Data for analysis: Begin

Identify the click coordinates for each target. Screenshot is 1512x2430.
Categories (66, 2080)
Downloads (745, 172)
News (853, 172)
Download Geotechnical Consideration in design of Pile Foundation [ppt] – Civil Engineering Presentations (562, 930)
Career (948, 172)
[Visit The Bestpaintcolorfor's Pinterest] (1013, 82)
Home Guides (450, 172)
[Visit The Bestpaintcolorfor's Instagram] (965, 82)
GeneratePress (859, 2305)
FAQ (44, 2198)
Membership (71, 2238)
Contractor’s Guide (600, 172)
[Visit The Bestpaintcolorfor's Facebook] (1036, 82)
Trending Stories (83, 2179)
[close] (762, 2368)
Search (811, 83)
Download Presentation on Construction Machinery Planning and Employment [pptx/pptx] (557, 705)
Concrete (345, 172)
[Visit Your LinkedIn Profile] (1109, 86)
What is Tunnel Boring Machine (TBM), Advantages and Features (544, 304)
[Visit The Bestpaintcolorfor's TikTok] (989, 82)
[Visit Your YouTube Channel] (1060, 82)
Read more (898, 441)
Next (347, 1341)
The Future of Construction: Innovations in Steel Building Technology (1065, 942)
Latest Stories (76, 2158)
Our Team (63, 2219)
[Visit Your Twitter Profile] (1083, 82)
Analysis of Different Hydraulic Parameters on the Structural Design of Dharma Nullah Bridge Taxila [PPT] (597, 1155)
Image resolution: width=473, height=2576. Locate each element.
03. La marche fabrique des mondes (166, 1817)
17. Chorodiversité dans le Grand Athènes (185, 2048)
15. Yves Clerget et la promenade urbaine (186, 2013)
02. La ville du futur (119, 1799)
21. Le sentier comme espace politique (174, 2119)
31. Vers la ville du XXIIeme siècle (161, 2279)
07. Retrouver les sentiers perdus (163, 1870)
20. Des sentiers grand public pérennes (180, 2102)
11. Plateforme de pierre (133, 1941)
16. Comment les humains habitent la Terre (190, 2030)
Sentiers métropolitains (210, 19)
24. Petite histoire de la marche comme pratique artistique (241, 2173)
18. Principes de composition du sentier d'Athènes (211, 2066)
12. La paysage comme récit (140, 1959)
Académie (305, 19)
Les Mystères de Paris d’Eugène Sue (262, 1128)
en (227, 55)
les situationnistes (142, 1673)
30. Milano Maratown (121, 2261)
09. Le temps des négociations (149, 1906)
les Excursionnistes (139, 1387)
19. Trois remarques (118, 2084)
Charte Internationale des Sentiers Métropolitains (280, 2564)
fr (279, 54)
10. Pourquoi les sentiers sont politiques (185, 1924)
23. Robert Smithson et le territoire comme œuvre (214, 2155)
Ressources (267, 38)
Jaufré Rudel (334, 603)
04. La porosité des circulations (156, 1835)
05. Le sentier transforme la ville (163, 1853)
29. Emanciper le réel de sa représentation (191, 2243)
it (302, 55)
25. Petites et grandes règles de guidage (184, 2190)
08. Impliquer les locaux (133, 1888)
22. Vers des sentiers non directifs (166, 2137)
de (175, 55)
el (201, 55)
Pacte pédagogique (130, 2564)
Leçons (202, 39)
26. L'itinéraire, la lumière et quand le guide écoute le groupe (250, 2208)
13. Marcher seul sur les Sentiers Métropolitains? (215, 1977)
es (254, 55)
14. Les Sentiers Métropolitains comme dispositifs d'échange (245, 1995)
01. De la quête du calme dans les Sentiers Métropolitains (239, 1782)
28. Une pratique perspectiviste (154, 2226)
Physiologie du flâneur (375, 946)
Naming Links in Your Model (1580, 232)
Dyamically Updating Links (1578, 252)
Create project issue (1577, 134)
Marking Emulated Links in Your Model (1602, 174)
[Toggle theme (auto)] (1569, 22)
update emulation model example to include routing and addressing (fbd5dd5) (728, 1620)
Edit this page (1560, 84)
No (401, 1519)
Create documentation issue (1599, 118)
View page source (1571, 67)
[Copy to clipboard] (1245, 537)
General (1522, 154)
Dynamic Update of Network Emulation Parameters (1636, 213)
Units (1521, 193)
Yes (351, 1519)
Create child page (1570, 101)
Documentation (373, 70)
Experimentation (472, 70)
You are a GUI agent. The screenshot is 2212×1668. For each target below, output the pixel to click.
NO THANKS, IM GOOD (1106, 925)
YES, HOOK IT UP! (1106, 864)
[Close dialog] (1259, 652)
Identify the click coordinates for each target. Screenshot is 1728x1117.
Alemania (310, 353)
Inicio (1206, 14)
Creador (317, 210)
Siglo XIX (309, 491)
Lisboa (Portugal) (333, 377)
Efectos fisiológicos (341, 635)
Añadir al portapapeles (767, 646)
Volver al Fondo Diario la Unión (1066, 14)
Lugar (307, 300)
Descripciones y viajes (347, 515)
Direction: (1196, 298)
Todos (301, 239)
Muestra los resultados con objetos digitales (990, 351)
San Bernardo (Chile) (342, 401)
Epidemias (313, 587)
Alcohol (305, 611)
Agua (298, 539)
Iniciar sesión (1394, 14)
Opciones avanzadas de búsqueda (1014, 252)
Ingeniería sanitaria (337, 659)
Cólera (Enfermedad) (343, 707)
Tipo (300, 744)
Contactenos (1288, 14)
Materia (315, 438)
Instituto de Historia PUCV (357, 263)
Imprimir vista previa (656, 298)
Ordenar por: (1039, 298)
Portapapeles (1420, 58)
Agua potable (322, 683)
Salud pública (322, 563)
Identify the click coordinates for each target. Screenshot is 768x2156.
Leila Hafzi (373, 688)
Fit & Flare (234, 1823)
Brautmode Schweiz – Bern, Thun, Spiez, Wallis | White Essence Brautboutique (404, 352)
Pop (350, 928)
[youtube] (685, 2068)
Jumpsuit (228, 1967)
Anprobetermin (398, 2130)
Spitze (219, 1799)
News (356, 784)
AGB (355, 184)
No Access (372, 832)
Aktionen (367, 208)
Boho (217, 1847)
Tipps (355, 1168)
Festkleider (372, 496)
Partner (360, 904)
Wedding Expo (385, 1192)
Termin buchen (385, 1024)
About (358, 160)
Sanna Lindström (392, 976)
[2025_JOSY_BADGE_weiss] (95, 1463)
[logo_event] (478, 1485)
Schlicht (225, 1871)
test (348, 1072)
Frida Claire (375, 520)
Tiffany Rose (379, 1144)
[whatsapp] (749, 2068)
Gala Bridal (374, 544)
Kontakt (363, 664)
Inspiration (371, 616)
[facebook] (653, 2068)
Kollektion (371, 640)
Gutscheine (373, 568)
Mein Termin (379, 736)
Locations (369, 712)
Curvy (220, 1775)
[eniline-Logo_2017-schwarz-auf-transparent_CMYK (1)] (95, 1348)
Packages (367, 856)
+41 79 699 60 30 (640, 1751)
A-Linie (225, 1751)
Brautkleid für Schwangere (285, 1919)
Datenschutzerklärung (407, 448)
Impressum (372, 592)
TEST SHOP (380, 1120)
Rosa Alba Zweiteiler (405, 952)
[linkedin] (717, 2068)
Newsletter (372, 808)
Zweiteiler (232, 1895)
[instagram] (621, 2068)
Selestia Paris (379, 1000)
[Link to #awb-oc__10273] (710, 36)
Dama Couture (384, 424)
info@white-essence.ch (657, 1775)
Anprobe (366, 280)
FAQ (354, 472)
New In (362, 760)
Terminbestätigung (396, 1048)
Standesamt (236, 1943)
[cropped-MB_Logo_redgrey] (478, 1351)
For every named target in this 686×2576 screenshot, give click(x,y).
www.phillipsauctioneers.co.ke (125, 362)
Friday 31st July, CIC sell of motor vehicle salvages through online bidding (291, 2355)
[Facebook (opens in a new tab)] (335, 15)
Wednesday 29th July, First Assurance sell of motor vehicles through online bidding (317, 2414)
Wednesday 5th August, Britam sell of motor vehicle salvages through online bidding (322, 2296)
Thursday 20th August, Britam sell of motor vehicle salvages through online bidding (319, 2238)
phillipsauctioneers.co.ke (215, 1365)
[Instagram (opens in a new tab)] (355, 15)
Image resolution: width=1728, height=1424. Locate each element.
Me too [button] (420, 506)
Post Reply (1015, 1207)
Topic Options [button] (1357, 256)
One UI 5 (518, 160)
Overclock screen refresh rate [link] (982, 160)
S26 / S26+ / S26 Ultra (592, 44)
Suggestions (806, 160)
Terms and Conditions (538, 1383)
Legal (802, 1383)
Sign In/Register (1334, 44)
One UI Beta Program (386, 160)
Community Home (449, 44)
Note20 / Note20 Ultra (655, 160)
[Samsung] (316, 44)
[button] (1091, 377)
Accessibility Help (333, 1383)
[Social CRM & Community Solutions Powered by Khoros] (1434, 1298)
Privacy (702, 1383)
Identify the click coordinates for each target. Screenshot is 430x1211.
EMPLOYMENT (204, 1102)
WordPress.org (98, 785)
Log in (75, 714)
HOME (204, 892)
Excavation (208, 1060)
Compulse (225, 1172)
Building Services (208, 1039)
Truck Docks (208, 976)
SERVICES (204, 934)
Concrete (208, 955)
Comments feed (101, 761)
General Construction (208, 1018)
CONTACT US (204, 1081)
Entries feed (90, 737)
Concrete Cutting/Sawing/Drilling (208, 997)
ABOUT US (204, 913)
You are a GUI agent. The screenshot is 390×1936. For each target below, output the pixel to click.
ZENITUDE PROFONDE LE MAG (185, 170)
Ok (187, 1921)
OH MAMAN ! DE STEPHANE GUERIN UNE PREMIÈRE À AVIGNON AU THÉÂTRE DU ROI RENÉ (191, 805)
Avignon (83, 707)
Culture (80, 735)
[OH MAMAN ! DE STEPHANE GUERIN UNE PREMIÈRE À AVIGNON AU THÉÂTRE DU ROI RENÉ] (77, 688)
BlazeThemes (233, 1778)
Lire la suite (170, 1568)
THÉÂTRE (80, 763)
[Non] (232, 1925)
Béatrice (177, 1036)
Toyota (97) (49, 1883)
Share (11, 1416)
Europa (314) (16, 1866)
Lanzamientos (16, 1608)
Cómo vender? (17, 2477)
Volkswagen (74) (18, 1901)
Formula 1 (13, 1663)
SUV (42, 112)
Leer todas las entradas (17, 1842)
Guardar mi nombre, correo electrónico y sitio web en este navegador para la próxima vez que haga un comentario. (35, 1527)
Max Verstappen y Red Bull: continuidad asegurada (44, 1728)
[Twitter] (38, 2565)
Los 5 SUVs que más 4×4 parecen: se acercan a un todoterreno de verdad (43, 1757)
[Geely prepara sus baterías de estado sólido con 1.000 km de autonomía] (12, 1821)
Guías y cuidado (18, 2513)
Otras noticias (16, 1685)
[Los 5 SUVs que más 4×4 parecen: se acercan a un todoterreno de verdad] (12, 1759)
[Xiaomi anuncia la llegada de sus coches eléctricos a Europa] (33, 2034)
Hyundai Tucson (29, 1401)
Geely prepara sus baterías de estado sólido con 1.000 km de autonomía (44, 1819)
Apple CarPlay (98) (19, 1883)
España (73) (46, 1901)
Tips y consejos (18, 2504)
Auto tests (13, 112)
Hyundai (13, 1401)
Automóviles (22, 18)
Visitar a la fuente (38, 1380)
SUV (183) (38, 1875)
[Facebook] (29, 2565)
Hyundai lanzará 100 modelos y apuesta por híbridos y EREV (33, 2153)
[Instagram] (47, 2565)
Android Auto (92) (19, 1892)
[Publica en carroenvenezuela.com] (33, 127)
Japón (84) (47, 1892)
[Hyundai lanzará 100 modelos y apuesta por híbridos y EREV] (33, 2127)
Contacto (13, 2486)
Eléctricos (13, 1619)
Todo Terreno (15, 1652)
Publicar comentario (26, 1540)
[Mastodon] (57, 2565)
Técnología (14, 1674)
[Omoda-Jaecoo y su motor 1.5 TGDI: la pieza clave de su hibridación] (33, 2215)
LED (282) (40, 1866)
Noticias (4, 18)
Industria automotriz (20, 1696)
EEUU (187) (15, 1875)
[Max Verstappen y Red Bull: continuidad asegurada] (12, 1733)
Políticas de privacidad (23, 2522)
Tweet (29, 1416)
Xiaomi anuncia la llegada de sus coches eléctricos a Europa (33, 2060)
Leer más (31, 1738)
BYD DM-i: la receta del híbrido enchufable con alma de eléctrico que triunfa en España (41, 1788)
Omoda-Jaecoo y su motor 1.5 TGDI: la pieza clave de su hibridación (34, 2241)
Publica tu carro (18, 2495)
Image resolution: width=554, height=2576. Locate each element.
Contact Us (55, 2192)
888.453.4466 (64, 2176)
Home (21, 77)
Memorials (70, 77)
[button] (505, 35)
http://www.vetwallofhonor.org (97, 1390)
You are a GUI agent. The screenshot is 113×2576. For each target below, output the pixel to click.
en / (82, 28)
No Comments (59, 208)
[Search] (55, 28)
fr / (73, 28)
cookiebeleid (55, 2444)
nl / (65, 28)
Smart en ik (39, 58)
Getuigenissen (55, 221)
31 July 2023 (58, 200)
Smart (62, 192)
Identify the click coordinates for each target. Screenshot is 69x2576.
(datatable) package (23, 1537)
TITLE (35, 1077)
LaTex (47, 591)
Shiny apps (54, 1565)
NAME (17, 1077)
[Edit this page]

Data for analysis: End

[What is being asked]
When the line containing "Contractor’s Guide (600, 172)" is reached, include it and stop. Until then, output each line of the entries exactly as given, starting from the first.

[Answer for the task]
Identify the click coordinates for each target. Screenshot is 1512x2430.
Categories (66, 2080)
Downloads (745, 172)
News (853, 172)
Download Geotechnical Consideration in design of Pile Foundation [ppt] – Civil Engineering Presentations (562, 930)
Career (948, 172)
[Visit The Bestpaintcolorfor's Pinterest] (1013, 82)
Home Guides (450, 172)
[Visit The Bestpaintcolorfor's Instagram] (965, 82)
GeneratePress (859, 2305)
FAQ (44, 2198)
Membership (71, 2238)
Contractor’s Guide (600, 172)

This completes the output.